For example,  to search for model, modeled or modeling, the query can be described as: model*. With this query, some returned records are:
       Record 1: docID: 19        Score: 1.000000
                 pubYear	2015
                 paperId	journals/twc/KhademiCIJV15
                 authors	Seyran Khademi;Sundeep Prabhakar Chepuri;Zoubir Irahhauten;Gerard J. M. Janssen;Alle-Jan van der Veen
                    kind	article
                   title	Channel Measurements and Modeling for a 60 GHz Wireless Link Within a Metal Cabinet.
                   venue	IEEE Transactions on Wireless Communications
       Record 2: docID: 35        Score: 1.000000
                 pubYear	2004
                 paperId	journals/twc/XuCHV04
                 authors	Hao Xu;Dmitry Chizhik;Howard C. Huang;Reinaldo A. Valenzuela
                    kind	article
                   title	A generalized space-time multiple-input multiple-output (MIMO) channel model.
                   venue	IEEE Transactions on Wireless Communications
       Record 3: docID: 133      Score: 1.000000
                 pubYear	2007
                 paperId	journals/twc/HanT07
                 authors	Y. Han;Kah Chan Teh
                    kind	article
                   title	Performance Study of Asynchronous FFH/MFSK Communications using Various Diversity Combining Techniques with MAI Modeled as Alpha-Stable Process.
                   venue	IEEE Transactions on Wireless Communications

To search for test or text, the query can be written as: te?t. Some sample returned records are:
       Record 1: docID: 1939      Score: 1.000000
                 pubYear	2013
                 paperId	journals/twc/HuangC13a
                 authors	Qi Huang;Pei-Jung Chung
                    kind	article
                   title	An F-Test Based Approach for Spectrum Sensing in Cognitive Radio.
                   venue	IEEE Transactions on Wireless Communications
       Record 2: docID: 3066      Score: 1.000000
                 pubYear	2010
                 paperId	journals/siu/BellissensJDM10
                 authors	C¨¦drick Bellissens;Patrick Jeuniaux;Nicholas D. Duran;Danielle S. McNamara
                    kind	article
                   title	A Text Relatedness and Dependency Computational Model.
                   venue	Stud. Inform. Univ.

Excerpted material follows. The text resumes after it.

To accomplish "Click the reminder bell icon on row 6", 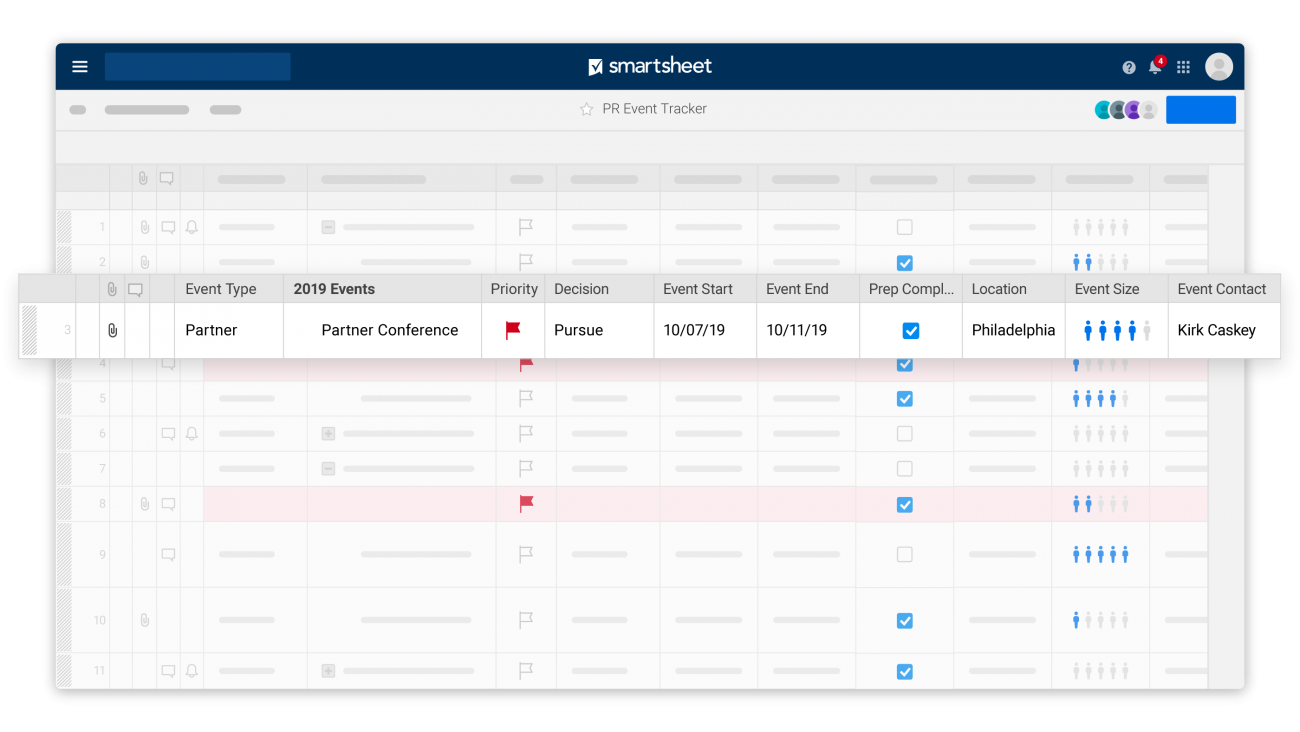I will click(192, 433).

       (d) A query can also described as regular expression matching a pattern between forward slashes "/". For example, to find records containing "text" or "test", the query can be written as /te[xs]t/. The results of this example are the same as the query te?t.
       (e) The query can also be a fuzzy expression by using the tilde "~". An additional (optional) parameter can specify the maximum number of edits allowed. The value is between 0 and 2, and the default is 2 edit distances. For example, the following query can used to search for a term similar in spelling to text: text~, i.e., text~2 since 2 is default. This query can return records containing text, texts, test, and so on. For example,
        Record 1: docID: 691645    Score: 0.592871
                 pubYear	2013
                 paperId	journals/corr/abs-1305-2831
                 authors	Khushboo Thakkar;Urmila Shrawankar
                    kind	article
                   title	Test Model for Text Categorization and Text Summarization
                   venue	CoRR  
        Record 2: docID: 2240559     Score: 0.564503
                 pubYear	2014
                 paperId	conf/vts/Gattiker14
                 authors	Anne Gattiker
                    kind	inproceedings
                   title	Unstructured text: Test analysis techniques applied to non-test problems.

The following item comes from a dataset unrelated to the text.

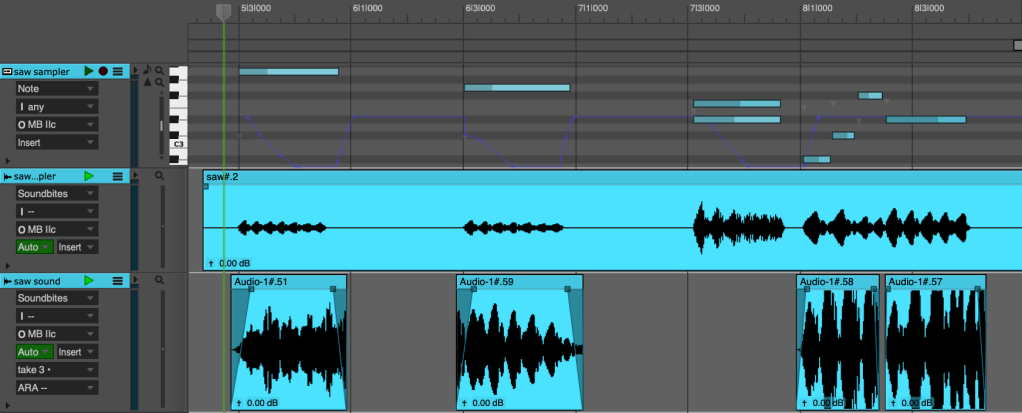Click the track type icon left of saw sampler name

(x=7, y=71)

                   venue	VTS
         Record 3: docID: 87327     Score: 0.547886
                 pubYear	2010
                 paperId	journals/jcse/Jo10
                 authors	Taeho Jo
                    kind	article
                   title	Representation of Texts into String Vectors for Text Categorization.

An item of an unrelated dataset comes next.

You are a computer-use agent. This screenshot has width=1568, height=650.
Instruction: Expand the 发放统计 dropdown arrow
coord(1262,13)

                   venue	JCSE
        (f) The system can also support proximity searches using the tilde "~" at the end of a phrase, i.e., finding words that are within a specific distance away. 
        (g) Range searches. Range queries allow one to match records whose field(s) values are between the lower and upper bound specified by the Range Query. For example, to search for records whose authors are between A and B, but not including A and B, use the query authors: {A TO B}. 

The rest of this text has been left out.